Work required.
Starting with the line that contains "Task: Toggle bookmark star for Pallet Trends", repeat exactly every line through the last one in the records below, and leave out the pictures.

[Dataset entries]
========================

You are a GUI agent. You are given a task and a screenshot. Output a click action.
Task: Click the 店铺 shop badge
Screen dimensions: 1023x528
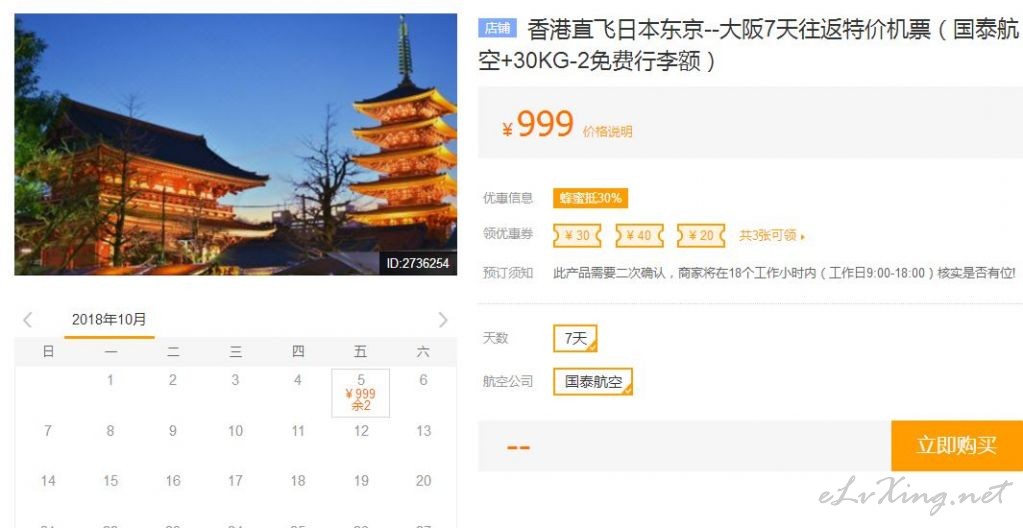click(498, 28)
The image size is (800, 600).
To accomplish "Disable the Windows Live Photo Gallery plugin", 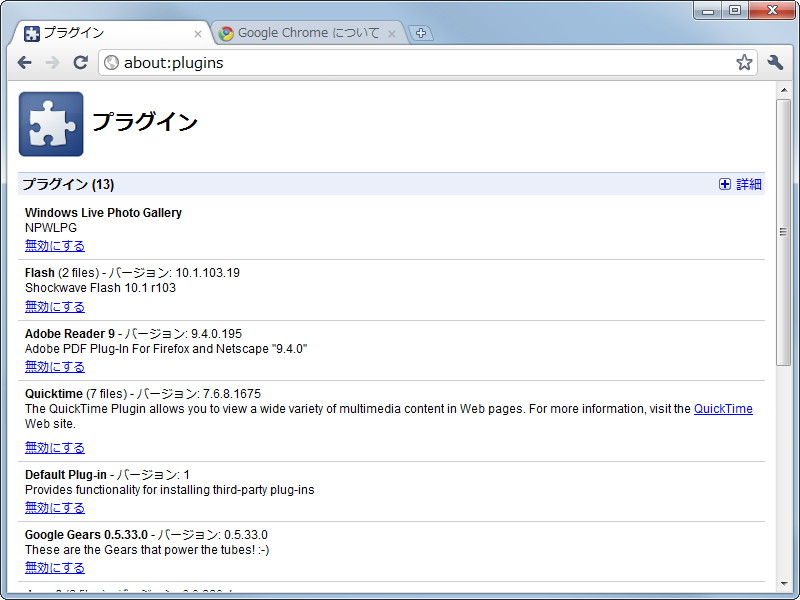I will (x=54, y=245).
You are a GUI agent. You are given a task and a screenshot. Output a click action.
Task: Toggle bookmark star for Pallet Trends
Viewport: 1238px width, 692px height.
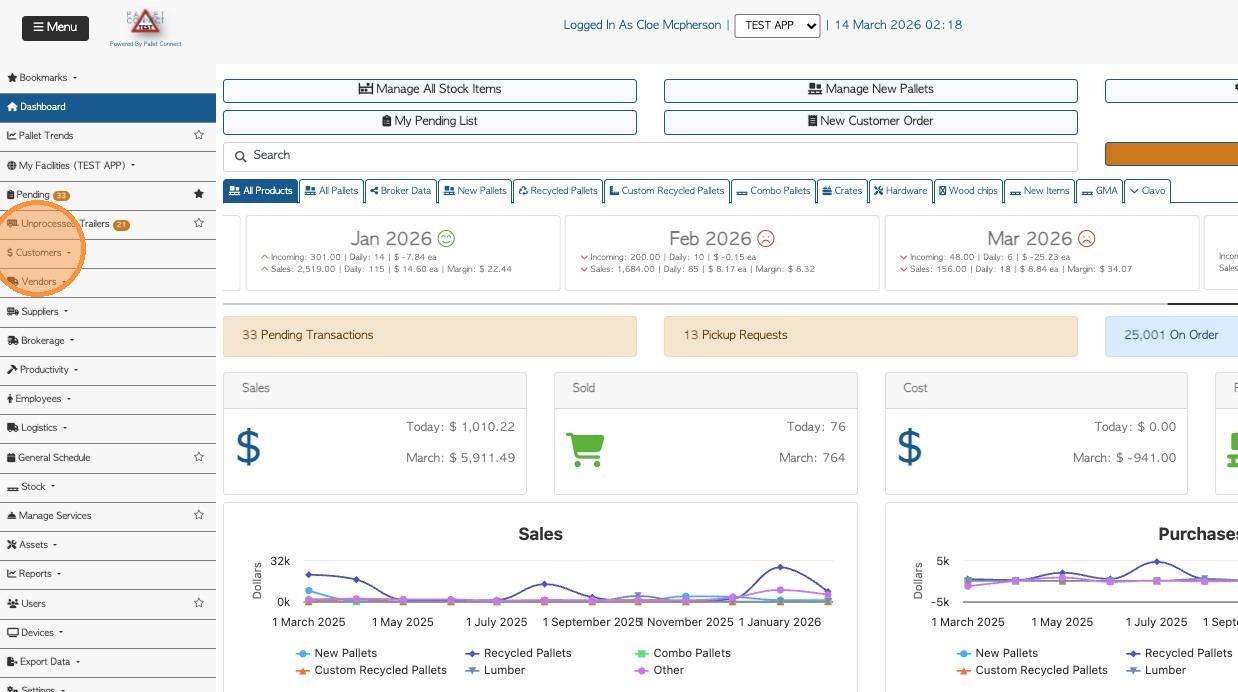click(199, 135)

========================

Answer box.
Task: Toggle bookmark star for Pallet Trends
Viewport: 1238px width, 692px height.
click(199, 135)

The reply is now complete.